Taking its name from a famous Parisian cafe/nightclub, Quintette du Hot Club de France is still lauded by jazz historians as the greatest European jazz band. With its revolutionary lineup fronted by legendary Gypsy guitarist Django Reinhardt (1910–'53), the French violinist Stephane Grappelli (1908–'97) and two acoustic rhythm guitars played by Django's brother, Joseph and Roger Chaput and the double bass of Louis Vola, the Quintette applied a previously unheard of chugging, string-fuelled propulsion to the more sedate yet brassy big-band sound typical of the time, an innovation that still lives on in three generations of legitimate descendants and assorted tribute bands.

The combo began in 1933 as a jam session held between sets at the Hotel Claridge. Grappelli, Reinhardt, Chaput and Vola were employed by the hotel's dance band and often played together for fun in between sets. After the proprietors of the Hot Club heard them, they were invited to make their debut record for the Ultraphone label the following year. They would ultimately release an astounding 200-plus sides over the brief span of the band's existence and created a sensation, touring Europe throughout the '30s.

At the time the Quintette was founded, Reinhardt was already a major exponent of what later became known as manouche (traveler) swing, a blend of long-established Roma (Gypsy) traditions with American jazz. After nearly being killed in a fire as a young man, he was obliged to invent a whole new technique to make up for his badly injured chording hand but his dizzyingly fleet runs and imaginative improvisations never even hinted that he was handicapped. Meanwhile, Grappelli, who was not a Gypsy, grew up in Paris. He had already acquired his first violin by age 12 but this was only one of many instruments he was to master. Grappelli began his professional career playing in theater bands, but once he was discovered jazz he never looked back. A colleague introduced him to Reinhardt and, as later events proved, the two found one another remarkably congenial.
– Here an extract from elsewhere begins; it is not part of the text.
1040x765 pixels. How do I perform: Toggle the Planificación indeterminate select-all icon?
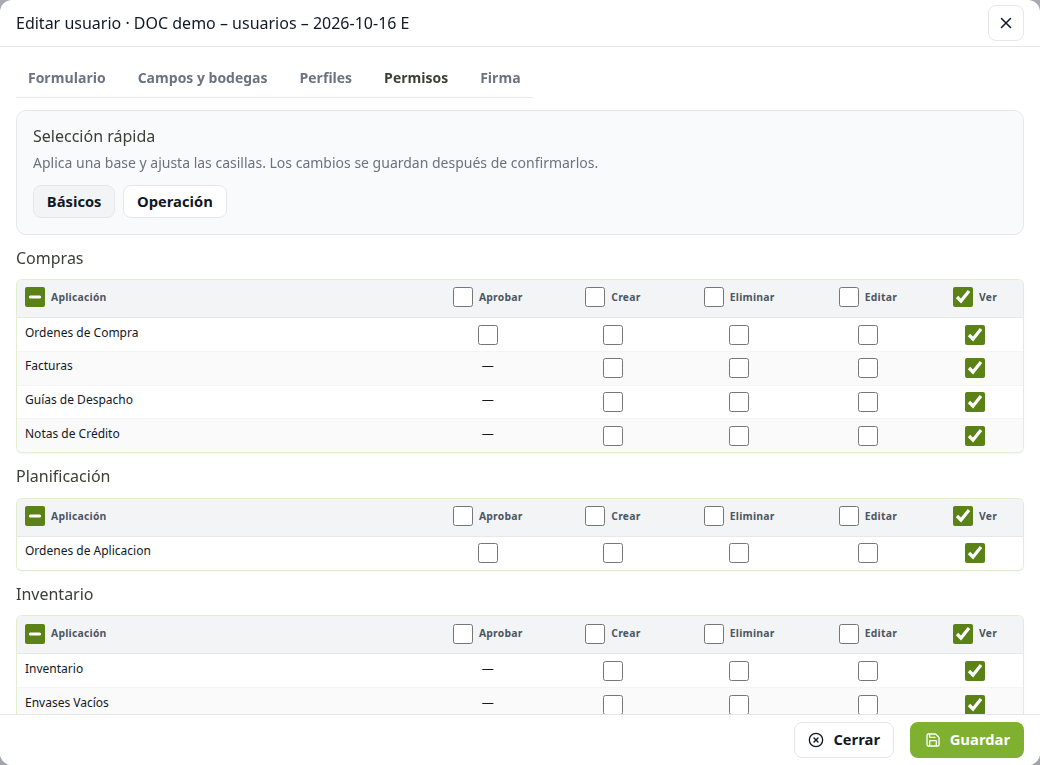click(x=35, y=516)
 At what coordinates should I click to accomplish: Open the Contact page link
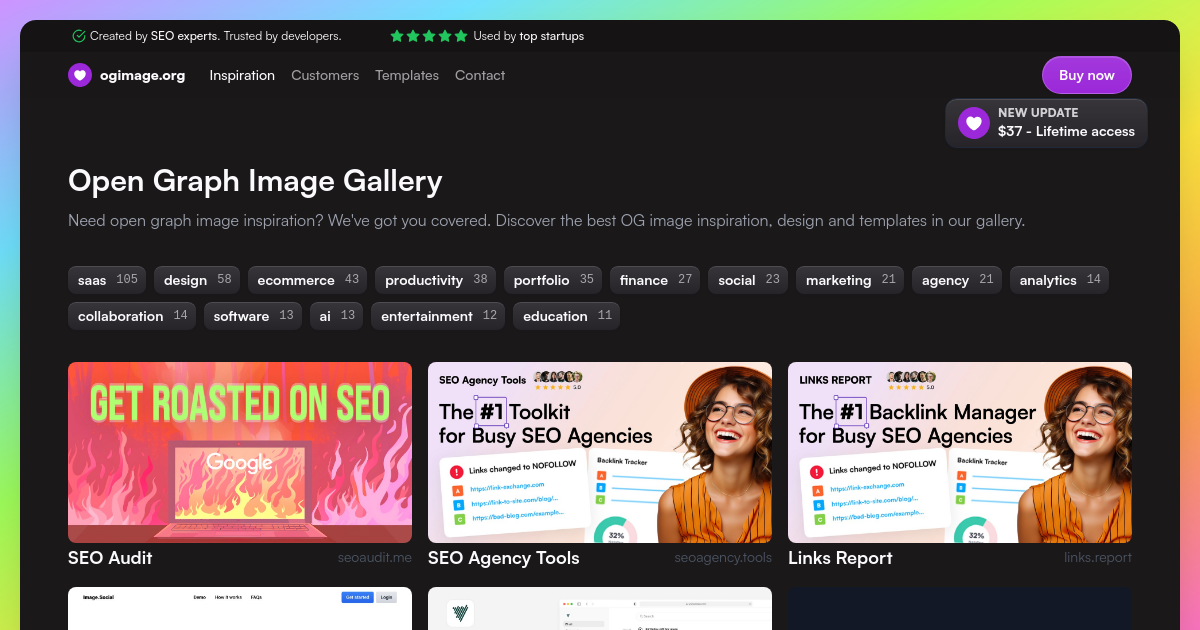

The Quintette crossed all social boundaries, were lionized at society bashes and serious jazz venues and sat in with established luminaries of French jazz like Alix Combelle, Phillipe Brun and Andre Ekyan. The group also performed and made records with just about every American jazz star who passed through the City of Light, including Rex Stewart, Louis Armstrong, Barney Bigard, Bill Coleman, Eddie South, Joe Turner, Benny Carter and Coleman Hawkins. Not that the Quintette was always an easy blend to maintain; the affable Grappelli was sometimes stymied by Reinhardt's fits of temperament and tendency to dominate the group's mix but this ultimate team player was generally able to sublimate his frustration for the good of all, with magical results.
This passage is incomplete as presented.